- **Exercise requirements**
Through the last line of the material below, starting at the line with "Screen dimensions: 689x399", return every line exactly and only those.

** Opening Data block **

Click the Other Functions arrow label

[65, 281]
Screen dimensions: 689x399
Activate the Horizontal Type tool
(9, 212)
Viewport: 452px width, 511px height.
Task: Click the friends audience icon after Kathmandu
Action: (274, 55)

** Closing Data block **

- **Reply**
Screen dimensions: 689x399
Activate the Horizontal Type tool
(9, 212)
Viewport: 452px width, 511px height.
Task: Click the friends audience icon after Kathmandu
Action: (274, 55)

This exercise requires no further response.